Book Review by Ursus
Philip Matyszak seems to be applying for the lifetime achievement award in the category of "How To Write For a General Audience." His latest entry, Legionary: The Roman Soldier's (Unofficial) Manual, is a successful attempt to translate the minutiae of Roman military studies for those who may not have any prior exposure to the subject. This informative yet exceedingly entertaining read will endear itself greatly to the student looking for a friendly introduction to the mystique of the legions.
The work is structured in organization and tone much like two of Matyszak's previous books, Ancient Rome on 5 Denarii a Day and Ancient Athens on 5 Drachma a Day. The conceit of the book is that it is written as if the reader actually were living in ancient times. In this case, the timeframe is during the reign of Trajan, at the height of the empire and its military glory, and just before the emperor's famous Dacian campaigns. The reader is presumed to be a Roman subject about to enter martial service; hence the title of the work, which really does come across as a handy how-to manual. The narrator is presented for the most part as a grizzled old veteran relaying his key experience to new recruits. However, the narrator is also somehow blessed by the gods with knowledge of both Rome's earliest past as well as the distant future, affording a broader historical perspective when necessary.
Chapter one concerns itself with actual recruitment, giving the criterion needed to serve in Rome's legions and what the recruit can expect the first few days. Chapter two outlines a historical overview of the Roman military from the days of the citizen-soldier to its "modern" professional incarnation, and gives a run down on the status of each of the empire's existing legions under Trajan. Chapter three provides a look at alternative forms of military service: cavalry for dandies, the auxilia for non-citizens, the praetorian guard for the fortunate Italian, and the Navy for those who prefer oaring to soldiering.
The next chapter discusses the various items, weapons and pieces of armor the legionary will come to know in his two decades of service. Chapter five looks at training, discipline and rank structure. A low down on the empire's various enemies, and their respective strengths and weaknesses, concerns chapter six.
The next two chapters discuss in turn the typical routine of camp life, and the lay of a campaign. The next three chapters delve into the fascinating nitty-gritty of laying siege to a city, hacking one's way through a battle, and the aftermath of a battle, including possibly a triumph and eventual discharge.
It should be noted that while everything presented is factual, this is by no means a dry study. The author will give you some very condign and practical advice in every item under discussion. For instance, in discussing the empire's Judean opponents, who could disprove of such wisdom as: "If you must kill a Jewish rioter, do so with full respect for his religious sensibilities." And also: "Try to fight Jewish religious fanatics on the Sabbath. They still haven't completely figured out what to do about this."
The prose, as hinted above, is as witty as it is erudite, lending itself to an easy read by someone of any background. Legionary has a broad visual appeal as well. There are 92 illustrations, 31 of them in color. You will find drawings of weapons, illustrations of camp life, and photos of legionary reenactments.

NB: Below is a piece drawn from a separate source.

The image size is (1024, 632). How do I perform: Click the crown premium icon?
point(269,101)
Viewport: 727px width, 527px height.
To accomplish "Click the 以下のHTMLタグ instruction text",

There is also a map of the Roman Empire, a glossary of terms, a recommendation for further reading, and an index.
In his acknowledgments, Matyszak praises Roman reenactors for providing him some nuts-and-bolts information on the Roman military which academic texts alone cannot convey. I remember Pat Southern stating in her The Roman Army much the same thing, and it would seem that reenactors have an increasing role to play in Roman military studies. The author stated in private to me that in the course of writing this work, information was shared between historian, archaeologist and reenactor, with all parties having learned something from the other. This kind of interdisciplinary collaboration can only serve to refine our understandings of an important aspect of Roman culture.
Western Civilization is owed in no small part to these intrepid warriors who marched through the forests of Europe, the mist filled plains of Britain, and the deserts of the Near East and North Africa. With sword and spade they defended the frontiers of the empire. To appreciate their role in history, we must step into their caligae and march a Roman mile in them. Legionary allows us to do this with wit and wisdom.